I'm sure this isn't the answer you want but in my opinion, loose dogs in the back just aren't worth it. I respect if your opinion is different, but we keep our dogs in a kennel in the back and if we are going far or it is cold we put the kennel covers on and they work well. You just never know what a dog is going to do and I have seen some good dogs die because they were in the back and it is just too sad and not worth it.


----------



## datacan (May 15, 2011)

A white dog (may have been a Lab) fell from a black F150 (Hwy 404 S. just north of Bloomington side-road last October). We were driving on the outside lane and were the second car to run over the dog. 
The picture etched in my memory so much so I don't use the outside lane any more around that stretch of highway.


----------



## harrigab (Aug 21, 2011)

I've started Ruby in the crate in the back of my pick-up, it's a mitsubishi l200 with a carryboy top. I've used karabiners to secure the crate.


----------



## Bernie (Jan 17, 2011)

Morgan rides on a Mud River mat on the back seat of my F150 Crew Cab. She loves to ride and is very well behaved when doing so. She is always either sitting or lying down. A V riding in the open bed of a truck, NO WAY!


----------



## Lincolns Parents (Aug 6, 2011)

We have a tie out anchored to the front of the truck bed that doesn't let them get to the sides of the truck..... so yes our dogs ride in the back and love it. 
This is the only way they will ride in the back of our truck and since they can't reach the sides they can't fall/jump out.


----------



## JillandDan (Sep 8, 2010)

I would still be concerned in case something happened (accident or whatever). You just never know. We are very happy with the harness in the seatbelt and Holley loves it. She gets so excited when she sees her harness.


----------



## Ozkar (Jul 4, 2011)

Kailua said:


> My two dogs, are always attached to leads in back of the truck bed. My husband attached a wire line from one end to the other. The leads are situated towards the middle of the line so their noses are the only things at the edge of the truck. The younger dog ususally lies down forcing the older one to stand. If we go for a longer ride, we put them in the truck with us due to sun exposure and the greater possbility of debris entering their eyes, ears...etc.


I am with you. I lost a dog off the back of a ute (Pick-Up for those outside of Australia) and now, never have them in there unless secured. 

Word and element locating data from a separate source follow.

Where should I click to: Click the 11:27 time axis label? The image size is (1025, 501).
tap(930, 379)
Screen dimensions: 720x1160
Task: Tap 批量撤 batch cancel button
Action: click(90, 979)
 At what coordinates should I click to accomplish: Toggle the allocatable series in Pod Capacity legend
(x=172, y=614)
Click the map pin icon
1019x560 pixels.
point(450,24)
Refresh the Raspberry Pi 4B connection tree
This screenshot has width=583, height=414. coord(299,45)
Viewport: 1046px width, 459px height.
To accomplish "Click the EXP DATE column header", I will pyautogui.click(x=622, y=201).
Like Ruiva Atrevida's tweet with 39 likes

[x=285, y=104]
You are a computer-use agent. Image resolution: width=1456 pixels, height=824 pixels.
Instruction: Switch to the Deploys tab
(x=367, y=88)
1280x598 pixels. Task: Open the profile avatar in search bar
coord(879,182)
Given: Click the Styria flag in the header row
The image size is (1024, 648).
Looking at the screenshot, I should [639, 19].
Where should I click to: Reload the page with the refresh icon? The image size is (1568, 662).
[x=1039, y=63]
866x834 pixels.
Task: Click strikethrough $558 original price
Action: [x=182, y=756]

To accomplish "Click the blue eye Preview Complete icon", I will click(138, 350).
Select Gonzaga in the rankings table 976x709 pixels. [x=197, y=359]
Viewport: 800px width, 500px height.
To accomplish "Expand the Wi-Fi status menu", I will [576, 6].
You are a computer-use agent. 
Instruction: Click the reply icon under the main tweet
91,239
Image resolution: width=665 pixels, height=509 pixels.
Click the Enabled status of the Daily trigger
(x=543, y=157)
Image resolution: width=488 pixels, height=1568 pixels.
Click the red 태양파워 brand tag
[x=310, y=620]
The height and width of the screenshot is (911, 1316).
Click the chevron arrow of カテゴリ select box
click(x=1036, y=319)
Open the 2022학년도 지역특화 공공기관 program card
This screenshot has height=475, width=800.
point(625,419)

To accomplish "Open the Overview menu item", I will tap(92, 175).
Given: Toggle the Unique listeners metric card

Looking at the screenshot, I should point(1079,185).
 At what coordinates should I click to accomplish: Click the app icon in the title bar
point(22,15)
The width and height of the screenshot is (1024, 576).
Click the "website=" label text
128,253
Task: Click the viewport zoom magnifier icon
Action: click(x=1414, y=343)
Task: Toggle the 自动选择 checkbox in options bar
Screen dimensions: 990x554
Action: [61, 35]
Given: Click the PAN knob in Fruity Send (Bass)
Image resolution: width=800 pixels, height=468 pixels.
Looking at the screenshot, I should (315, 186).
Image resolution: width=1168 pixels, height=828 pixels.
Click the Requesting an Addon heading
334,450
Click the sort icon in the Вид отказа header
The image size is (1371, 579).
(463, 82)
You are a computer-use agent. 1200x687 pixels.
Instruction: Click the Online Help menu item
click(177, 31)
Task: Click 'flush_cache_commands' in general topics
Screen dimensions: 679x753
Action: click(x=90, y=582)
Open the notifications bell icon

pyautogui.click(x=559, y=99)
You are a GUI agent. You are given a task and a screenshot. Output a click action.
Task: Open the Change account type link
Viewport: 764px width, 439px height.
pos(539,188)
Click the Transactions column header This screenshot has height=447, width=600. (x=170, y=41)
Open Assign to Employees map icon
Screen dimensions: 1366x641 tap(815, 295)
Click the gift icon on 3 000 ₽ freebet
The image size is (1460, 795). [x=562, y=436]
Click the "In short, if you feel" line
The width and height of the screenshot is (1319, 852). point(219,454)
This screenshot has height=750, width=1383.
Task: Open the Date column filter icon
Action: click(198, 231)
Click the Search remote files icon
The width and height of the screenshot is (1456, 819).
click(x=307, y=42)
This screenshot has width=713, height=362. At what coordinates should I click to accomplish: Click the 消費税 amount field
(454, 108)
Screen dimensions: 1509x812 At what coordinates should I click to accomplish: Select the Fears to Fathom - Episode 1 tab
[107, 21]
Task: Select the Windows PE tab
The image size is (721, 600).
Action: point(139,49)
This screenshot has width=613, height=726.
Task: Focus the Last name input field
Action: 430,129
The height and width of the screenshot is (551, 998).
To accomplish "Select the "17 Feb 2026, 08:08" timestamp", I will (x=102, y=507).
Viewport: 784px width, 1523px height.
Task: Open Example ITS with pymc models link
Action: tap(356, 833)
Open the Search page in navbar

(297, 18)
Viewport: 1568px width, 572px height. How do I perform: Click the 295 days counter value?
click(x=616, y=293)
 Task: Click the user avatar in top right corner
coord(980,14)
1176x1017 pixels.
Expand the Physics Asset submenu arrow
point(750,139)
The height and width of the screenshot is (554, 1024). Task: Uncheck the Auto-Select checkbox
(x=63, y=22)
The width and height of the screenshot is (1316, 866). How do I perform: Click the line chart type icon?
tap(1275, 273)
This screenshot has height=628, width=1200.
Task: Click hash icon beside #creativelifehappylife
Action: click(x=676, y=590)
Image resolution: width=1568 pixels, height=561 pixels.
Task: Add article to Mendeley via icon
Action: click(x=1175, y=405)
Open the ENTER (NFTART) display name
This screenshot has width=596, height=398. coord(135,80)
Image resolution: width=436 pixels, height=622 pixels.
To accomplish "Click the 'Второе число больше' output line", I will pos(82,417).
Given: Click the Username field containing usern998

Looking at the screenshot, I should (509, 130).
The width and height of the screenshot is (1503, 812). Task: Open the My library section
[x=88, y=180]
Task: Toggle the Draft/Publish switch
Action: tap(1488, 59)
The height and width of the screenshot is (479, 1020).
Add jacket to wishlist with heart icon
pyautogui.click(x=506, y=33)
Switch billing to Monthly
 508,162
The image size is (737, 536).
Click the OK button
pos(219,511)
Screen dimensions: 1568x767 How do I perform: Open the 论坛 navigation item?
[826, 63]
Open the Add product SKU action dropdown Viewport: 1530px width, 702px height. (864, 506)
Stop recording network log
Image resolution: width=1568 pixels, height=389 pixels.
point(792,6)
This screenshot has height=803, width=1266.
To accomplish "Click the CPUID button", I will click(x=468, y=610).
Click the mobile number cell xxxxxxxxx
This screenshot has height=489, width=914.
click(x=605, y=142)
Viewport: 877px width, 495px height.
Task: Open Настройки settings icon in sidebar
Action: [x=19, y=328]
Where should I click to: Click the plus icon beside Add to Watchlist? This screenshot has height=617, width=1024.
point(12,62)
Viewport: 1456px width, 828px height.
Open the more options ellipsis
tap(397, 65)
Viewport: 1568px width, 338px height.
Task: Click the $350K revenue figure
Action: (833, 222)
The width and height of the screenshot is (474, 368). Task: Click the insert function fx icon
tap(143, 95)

Even more so with a V. V's are nosey dogs and a scent, or some fur or feathers can distract them quite quickly. Having seen Ozkar set off after a kangaroo, I wouldn't let him in the back of the ute without a restraint of some kind. In Australia, it is now part of the road rules that an animal riding in the back is secured in a manner whereby it is unable to either jump off, or, get far enough over that it could be hung from the side of the ute (Pick-Up) bed while driving along. I have actually seen this in years gone past, where the dog is literally hanging off the side of the ute by the collar.


----------